- _Exercise objective_
Reproduce every line of the data below word for word, changing nothing.
*** Extracted records
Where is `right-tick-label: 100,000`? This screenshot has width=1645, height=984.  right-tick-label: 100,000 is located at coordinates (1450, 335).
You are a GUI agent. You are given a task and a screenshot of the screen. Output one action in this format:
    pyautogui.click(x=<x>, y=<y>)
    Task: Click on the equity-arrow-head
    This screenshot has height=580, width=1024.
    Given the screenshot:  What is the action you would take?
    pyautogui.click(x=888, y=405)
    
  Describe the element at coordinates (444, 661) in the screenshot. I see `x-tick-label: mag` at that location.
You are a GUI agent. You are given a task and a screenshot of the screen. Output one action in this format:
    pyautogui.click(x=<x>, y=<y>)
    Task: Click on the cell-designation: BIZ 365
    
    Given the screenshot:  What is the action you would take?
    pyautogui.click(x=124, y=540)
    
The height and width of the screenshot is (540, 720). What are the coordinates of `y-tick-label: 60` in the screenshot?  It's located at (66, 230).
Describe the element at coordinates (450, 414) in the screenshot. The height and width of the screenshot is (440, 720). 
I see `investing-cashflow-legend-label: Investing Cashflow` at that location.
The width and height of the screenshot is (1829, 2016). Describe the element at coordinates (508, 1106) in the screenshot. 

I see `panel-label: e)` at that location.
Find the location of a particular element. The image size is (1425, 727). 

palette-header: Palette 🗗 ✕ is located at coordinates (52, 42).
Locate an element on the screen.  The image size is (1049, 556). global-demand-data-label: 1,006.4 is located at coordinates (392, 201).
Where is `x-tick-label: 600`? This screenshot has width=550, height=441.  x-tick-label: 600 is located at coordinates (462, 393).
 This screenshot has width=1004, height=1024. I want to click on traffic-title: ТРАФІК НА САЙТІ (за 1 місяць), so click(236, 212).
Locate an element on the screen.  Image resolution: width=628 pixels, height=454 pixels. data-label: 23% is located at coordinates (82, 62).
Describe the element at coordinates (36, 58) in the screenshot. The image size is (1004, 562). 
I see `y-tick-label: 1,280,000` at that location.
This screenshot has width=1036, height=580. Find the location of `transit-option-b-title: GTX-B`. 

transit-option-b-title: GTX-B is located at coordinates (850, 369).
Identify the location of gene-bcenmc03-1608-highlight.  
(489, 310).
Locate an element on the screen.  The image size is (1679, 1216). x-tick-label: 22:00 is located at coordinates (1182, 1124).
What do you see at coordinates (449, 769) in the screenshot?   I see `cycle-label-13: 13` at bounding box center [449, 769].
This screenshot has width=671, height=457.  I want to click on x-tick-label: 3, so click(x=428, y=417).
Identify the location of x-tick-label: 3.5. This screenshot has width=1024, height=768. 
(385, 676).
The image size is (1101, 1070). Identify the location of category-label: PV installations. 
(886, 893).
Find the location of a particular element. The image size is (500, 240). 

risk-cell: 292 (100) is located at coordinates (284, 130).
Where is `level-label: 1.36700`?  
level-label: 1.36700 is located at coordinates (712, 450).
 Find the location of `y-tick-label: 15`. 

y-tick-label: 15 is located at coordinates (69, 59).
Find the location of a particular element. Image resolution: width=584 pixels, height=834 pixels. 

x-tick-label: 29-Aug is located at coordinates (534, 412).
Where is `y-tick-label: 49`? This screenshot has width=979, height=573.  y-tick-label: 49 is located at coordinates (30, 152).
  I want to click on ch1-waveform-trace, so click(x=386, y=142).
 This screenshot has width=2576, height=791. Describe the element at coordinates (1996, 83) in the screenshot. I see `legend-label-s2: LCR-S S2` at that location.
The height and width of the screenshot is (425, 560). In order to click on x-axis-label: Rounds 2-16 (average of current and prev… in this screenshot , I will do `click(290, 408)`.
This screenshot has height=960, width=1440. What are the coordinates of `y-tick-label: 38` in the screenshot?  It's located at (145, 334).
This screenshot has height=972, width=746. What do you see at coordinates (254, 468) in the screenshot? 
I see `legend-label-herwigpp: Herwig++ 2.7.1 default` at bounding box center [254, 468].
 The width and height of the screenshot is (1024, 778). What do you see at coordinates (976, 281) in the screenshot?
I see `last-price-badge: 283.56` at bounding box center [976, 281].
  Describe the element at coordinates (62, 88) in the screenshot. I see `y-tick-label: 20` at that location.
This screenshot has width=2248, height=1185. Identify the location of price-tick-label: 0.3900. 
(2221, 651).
******
- _Answer section_
Where is `right-tick-label: 100,000`? This screenshot has width=1645, height=984.  right-tick-label: 100,000 is located at coordinates (1450, 335).
You are a GUI agent. You are given a task and a screenshot of the screen. Output one action in this format:
    pyautogui.click(x=<x>, y=<y>)
    Task: Click on the equity-arrow-head
    This screenshot has height=580, width=1024.
    Given the screenshot:  What is the action you would take?
    pyautogui.click(x=888, y=405)
    
  Describe the element at coordinates (444, 661) in the screenshot. I see `x-tick-label: mag` at that location.
You are a GUI agent. You are given a task and a screenshot of the screen. Output one action in this format:
    pyautogui.click(x=<x>, y=<y>)
    Task: Click on the cell-designation: BIZ 365
    
    Given the screenshot:  What is the action you would take?
    pyautogui.click(x=124, y=540)
    
The height and width of the screenshot is (540, 720). What are the coordinates of `y-tick-label: 60` in the screenshot?  It's located at (66, 230).
Describe the element at coordinates (450, 414) in the screenshot. The height and width of the screenshot is (440, 720). 
I see `investing-cashflow-legend-label: Investing Cashflow` at that location.
The width and height of the screenshot is (1829, 2016). Describe the element at coordinates (508, 1106) in the screenshot. 

I see `panel-label: e)` at that location.
Find the location of a particular element. The image size is (1425, 727). 

palette-header: Palette 🗗 ✕ is located at coordinates (52, 42).
Locate an element on the screen.  The image size is (1049, 556). global-demand-data-label: 1,006.4 is located at coordinates (392, 201).
Where is `x-tick-label: 600`? This screenshot has width=550, height=441.  x-tick-label: 600 is located at coordinates (462, 393).
 This screenshot has width=1004, height=1024. I want to click on traffic-title: ТРАФІК НА САЙТІ (за 1 місяць), so click(236, 212).
Locate an element on the screen.  Image resolution: width=628 pixels, height=454 pixels. data-label: 23% is located at coordinates (82, 62).
Describe the element at coordinates (36, 58) in the screenshot. The image size is (1004, 562). 
I see `y-tick-label: 1,280,000` at that location.
This screenshot has width=1036, height=580. Find the location of `transit-option-b-title: GTX-B`. 

transit-option-b-title: GTX-B is located at coordinates (850, 369).
Identify the location of gene-bcenmc03-1608-highlight.  
(489, 310).
Locate an element on the screen.  The image size is (1679, 1216). x-tick-label: 22:00 is located at coordinates (1182, 1124).
What do you see at coordinates (449, 769) in the screenshot?   I see `cycle-label-13: 13` at bounding box center [449, 769].
This screenshot has width=671, height=457.  I want to click on x-tick-label: 3, so click(x=428, y=417).
Identify the location of x-tick-label: 3.5. This screenshot has width=1024, height=768. 
(385, 676).
The image size is (1101, 1070). Identify the location of category-label: PV installations. 
(886, 893).
Find the location of a particular element. The image size is (500, 240). 

risk-cell: 292 (100) is located at coordinates (284, 130).
Where is `level-label: 1.36700`?  
level-label: 1.36700 is located at coordinates (712, 450).
 Find the location of `y-tick-label: 15`. 

y-tick-label: 15 is located at coordinates (69, 59).
Find the location of a particular element. Image resolution: width=584 pixels, height=834 pixels. 

x-tick-label: 29-Aug is located at coordinates (534, 412).
Where is `y-tick-label: 49`? This screenshot has width=979, height=573.  y-tick-label: 49 is located at coordinates (30, 152).
  I want to click on ch1-waveform-trace, so click(x=386, y=142).
 This screenshot has width=2576, height=791. Describe the element at coordinates (1996, 83) in the screenshot. I see `legend-label-s2: LCR-S S2` at that location.
The height and width of the screenshot is (425, 560). In order to click on x-axis-label: Rounds 2-16 (average of current and prev… in this screenshot , I will do `click(290, 408)`.
This screenshot has height=960, width=1440. What are the coordinates of `y-tick-label: 38` in the screenshot?  It's located at (145, 334).
This screenshot has height=972, width=746. What do you see at coordinates (254, 468) in the screenshot? 
I see `legend-label-herwigpp: Herwig++ 2.7.1 default` at bounding box center [254, 468].
 The width and height of the screenshot is (1024, 778). What do you see at coordinates (976, 281) in the screenshot?
I see `last-price-badge: 283.56` at bounding box center [976, 281].
  Describe the element at coordinates (62, 88) in the screenshot. I see `y-tick-label: 20` at that location.
This screenshot has width=2248, height=1185. Identify the location of price-tick-label: 0.3900. 
(2221, 651).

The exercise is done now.